Joseph Lindley Scales,  (25 July 1895 – 29 July 1967) was an Australian soldier and Australian rules footballer who played with Fitzroy and St Kilda in the Victorian Football League (VFL).

Born in Mitta Mitta, Victoria, Scales joined the Australian Imperial Force on 1 February 1915 for service in the First World War. He was awarded the Military Medal for leading a daylight patrol and gathering valuable intelligence at Bapaume in March 1917 and was commissioned a second lieutenant the following month. At Poelcappelle in October, he led a platoon with "conspicuous gallantry" and singlehandedly cleared a German machine-gun post, for which he was recommended for the Victoria Cross. He was instead awarded the Distinguished Service Order. Scales was subsequently Mentioned in Despatches and, with the war over, returned to Australia in July 1919 and soon after relinquished his commission.

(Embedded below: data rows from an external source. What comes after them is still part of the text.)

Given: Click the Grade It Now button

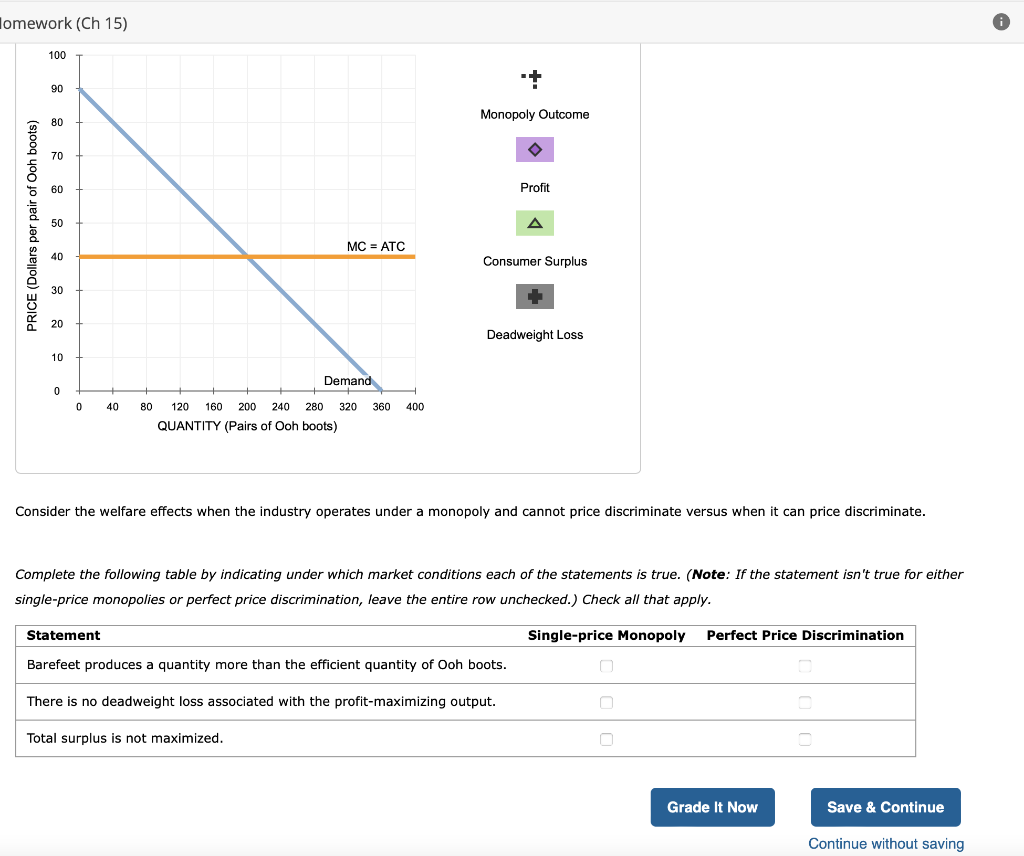Looking at the screenshot, I should (x=712, y=807).
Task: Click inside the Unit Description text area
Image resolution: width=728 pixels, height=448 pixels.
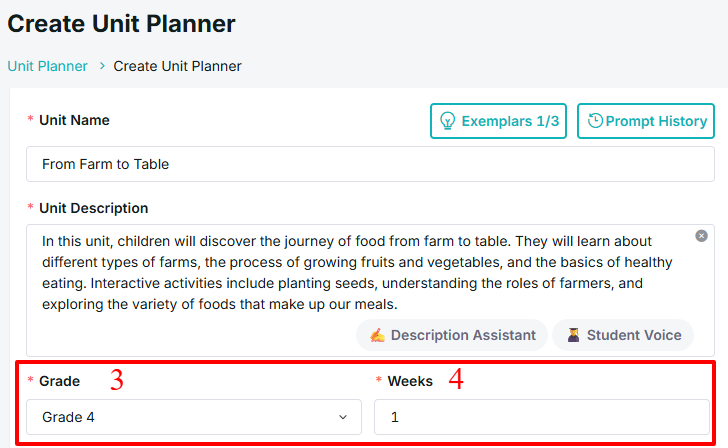Action: point(370,290)
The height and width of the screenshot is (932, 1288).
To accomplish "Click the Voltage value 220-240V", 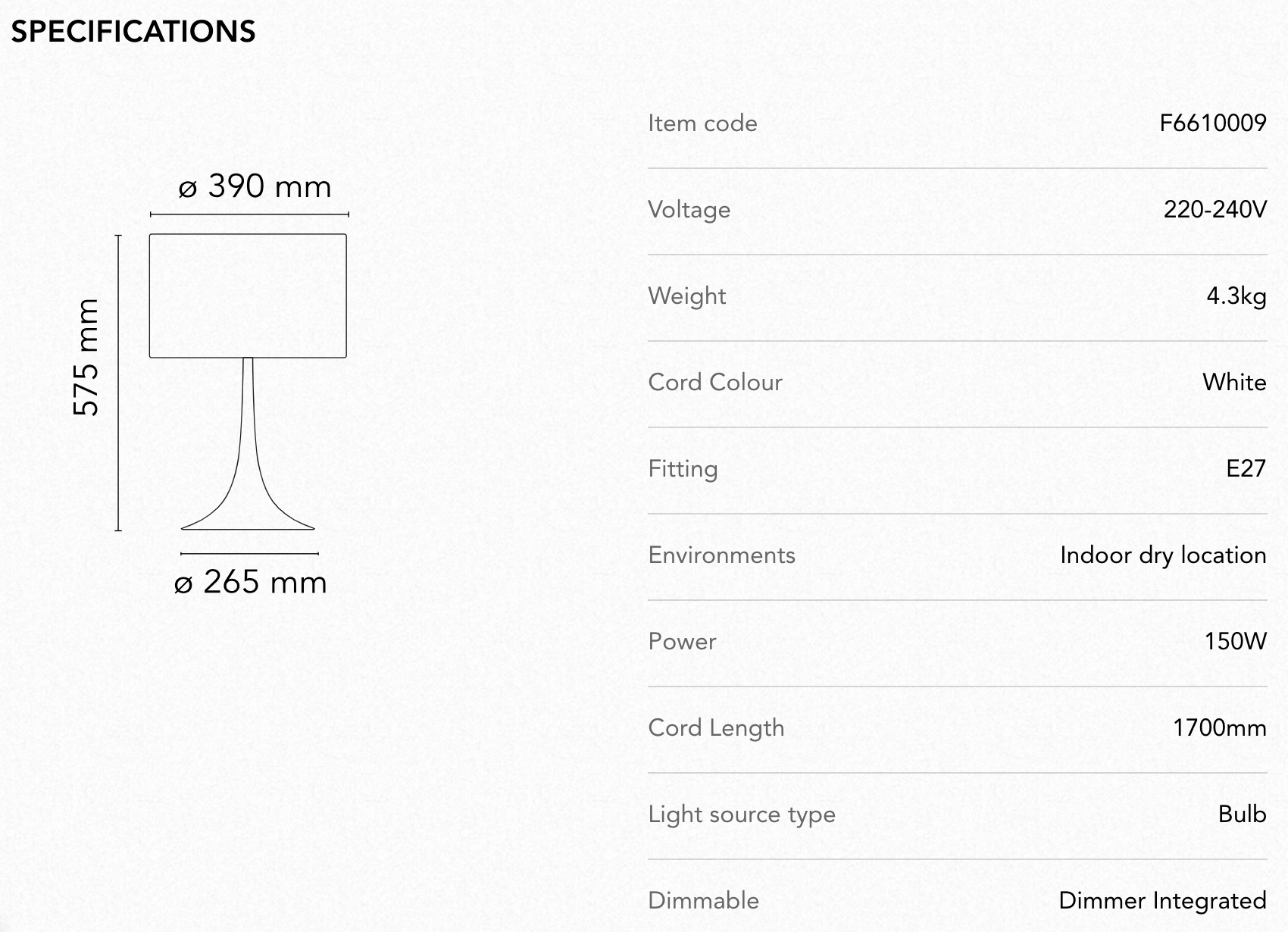I will 1215,209.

He returned to service in the Second World War, rising to the rank of captain while posted to Headquarters, Australian Military Forces.

Notes

External links

1895 births
1967 deaths
Australian Army officers
Australian Companions of the Distinguished Service Order
Australian military personnel of World War I
Australian military personnel of World War II
Australian recipients of the Military Medal
Australian rules footballers from Victoria (Australia)
Fitzroy Football Club players
St Kilda Football Club players
Military personnel from Victoria (Australia)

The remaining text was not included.